Unnatural Relationships

(The font in Sjaeloer Kirke, Copenhagen--Wikimedia Commons)

Amidst the religious right’s endless hammering away at the sanctity of the heterosexual nuclear family, here’s one of the biggest ironies: that Christian relationships are the product not of bloods lines, “but of water and the spirit.” That phrase, from the third chapter of the Gospel of John, echoes later in the New Testament and into liturgies of baptism as well as into some of the rites of same-sex union that John Boswell brought to the attention of a wider public in a study published in 1994, very shortly before his death.

I have one godchild, N., the son of an old college friend. For eighteen years, living as I did some hundreds of miles from his parents, and drifting inexorably apart from them—my friend veered as far right as I veered left in matters both social and religious—I was about as feckless a godfather as I possibly could have been. I sent N. gently subversive books that I thought should go into the hands of the child of conservative parents, though by the time he was seven, I’d fled the toxicity of institutional Christianity altogether. That was virtually the extent of our relationship. Finally in his teens we simply lost touch.

It’s sheer grace that some ten years ago, thanks to the internet, he tracked me down—he at a juncture when his path forward required a new way to tell the story of his upbringing; me at a time when I’d found a queer-positive congregation where I could call myself Christian again with some sense of integrity; the two of us meeting on the margin of a wilderness into which we’d fled from what oppressed us. Somehow, together, we struck the rock and found living water, as much a gift to the one of us as to the other.

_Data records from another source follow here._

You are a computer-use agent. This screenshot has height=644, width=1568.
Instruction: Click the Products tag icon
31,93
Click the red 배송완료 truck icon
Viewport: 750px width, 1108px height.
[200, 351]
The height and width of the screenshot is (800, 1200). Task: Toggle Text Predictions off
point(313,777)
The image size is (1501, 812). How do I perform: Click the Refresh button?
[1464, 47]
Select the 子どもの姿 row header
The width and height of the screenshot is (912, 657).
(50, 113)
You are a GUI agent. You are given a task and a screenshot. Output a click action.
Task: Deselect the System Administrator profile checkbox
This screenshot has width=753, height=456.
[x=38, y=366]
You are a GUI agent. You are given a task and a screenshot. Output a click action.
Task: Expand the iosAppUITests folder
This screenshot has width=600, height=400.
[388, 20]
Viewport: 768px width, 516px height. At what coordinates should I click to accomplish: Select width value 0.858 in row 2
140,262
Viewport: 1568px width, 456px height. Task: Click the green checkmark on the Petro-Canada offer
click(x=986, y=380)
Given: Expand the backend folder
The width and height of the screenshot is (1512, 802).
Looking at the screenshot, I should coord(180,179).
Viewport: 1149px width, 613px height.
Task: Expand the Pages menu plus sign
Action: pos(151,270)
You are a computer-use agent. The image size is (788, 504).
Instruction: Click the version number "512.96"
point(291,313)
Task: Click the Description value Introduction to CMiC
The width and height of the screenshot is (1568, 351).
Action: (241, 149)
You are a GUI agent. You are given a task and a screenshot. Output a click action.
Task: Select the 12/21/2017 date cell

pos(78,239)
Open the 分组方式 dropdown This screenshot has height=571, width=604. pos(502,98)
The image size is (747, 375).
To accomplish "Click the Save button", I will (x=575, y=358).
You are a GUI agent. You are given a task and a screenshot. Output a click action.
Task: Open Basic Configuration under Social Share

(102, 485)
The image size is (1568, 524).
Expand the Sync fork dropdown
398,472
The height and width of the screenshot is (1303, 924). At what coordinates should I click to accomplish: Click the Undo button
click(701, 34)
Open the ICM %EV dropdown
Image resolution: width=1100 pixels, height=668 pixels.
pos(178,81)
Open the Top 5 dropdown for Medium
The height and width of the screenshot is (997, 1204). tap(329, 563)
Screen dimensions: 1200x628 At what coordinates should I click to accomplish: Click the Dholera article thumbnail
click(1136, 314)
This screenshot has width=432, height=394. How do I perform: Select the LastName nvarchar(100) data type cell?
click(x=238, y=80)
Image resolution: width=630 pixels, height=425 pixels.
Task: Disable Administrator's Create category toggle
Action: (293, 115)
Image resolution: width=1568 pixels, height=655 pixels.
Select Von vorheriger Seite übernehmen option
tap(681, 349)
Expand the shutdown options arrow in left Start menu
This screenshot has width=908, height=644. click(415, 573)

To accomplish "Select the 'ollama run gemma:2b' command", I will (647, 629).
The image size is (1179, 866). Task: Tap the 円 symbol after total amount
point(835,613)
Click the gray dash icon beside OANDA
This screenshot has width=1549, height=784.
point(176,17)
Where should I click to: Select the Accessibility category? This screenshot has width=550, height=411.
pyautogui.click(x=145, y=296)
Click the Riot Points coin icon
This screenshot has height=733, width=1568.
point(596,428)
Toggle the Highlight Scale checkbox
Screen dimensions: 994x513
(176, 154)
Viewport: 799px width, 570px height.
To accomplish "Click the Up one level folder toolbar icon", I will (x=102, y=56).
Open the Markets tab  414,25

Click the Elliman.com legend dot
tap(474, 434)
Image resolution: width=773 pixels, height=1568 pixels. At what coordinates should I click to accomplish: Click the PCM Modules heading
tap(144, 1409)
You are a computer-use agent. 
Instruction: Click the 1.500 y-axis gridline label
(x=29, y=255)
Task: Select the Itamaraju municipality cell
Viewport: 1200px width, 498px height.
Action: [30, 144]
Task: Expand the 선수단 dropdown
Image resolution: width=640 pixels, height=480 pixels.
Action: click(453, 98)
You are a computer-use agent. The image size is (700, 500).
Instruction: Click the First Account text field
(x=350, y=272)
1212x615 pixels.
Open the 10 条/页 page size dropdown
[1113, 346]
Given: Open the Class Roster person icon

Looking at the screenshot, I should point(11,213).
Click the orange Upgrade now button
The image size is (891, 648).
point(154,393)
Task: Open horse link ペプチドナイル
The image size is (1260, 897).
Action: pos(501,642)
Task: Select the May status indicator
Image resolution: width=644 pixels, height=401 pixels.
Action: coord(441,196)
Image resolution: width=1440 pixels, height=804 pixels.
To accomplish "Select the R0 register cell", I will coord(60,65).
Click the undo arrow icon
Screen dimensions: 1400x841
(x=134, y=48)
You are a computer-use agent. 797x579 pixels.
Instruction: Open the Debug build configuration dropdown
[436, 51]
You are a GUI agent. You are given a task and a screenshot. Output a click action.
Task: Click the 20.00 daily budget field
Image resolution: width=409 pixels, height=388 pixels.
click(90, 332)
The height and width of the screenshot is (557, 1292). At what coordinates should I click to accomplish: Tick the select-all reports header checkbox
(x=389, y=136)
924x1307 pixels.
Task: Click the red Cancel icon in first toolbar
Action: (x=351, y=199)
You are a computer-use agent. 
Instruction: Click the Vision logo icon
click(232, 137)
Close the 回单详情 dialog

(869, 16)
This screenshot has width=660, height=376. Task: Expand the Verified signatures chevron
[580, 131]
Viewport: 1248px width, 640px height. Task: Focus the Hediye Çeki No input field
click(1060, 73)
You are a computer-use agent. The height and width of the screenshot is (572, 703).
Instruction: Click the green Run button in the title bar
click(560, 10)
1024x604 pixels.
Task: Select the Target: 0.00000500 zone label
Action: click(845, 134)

He’s thirty-five now, and married; smart, prodigiously accomplished, funny, with the heart and mind of a true seeker, a man who understands that in the absence of the firm answers we never get, what we have is longing and hope. Sitting at dinner with him and his wife last weekend, expansively reviewing the story of our interrupted relationship over a long, slow meal, then sitting beside him the next morning at the tiny church I frequent on the East End (“Last Lutherans before England,” the sign used to read out by the road), I thought, this is as good as it gets, and as good as it needs to get.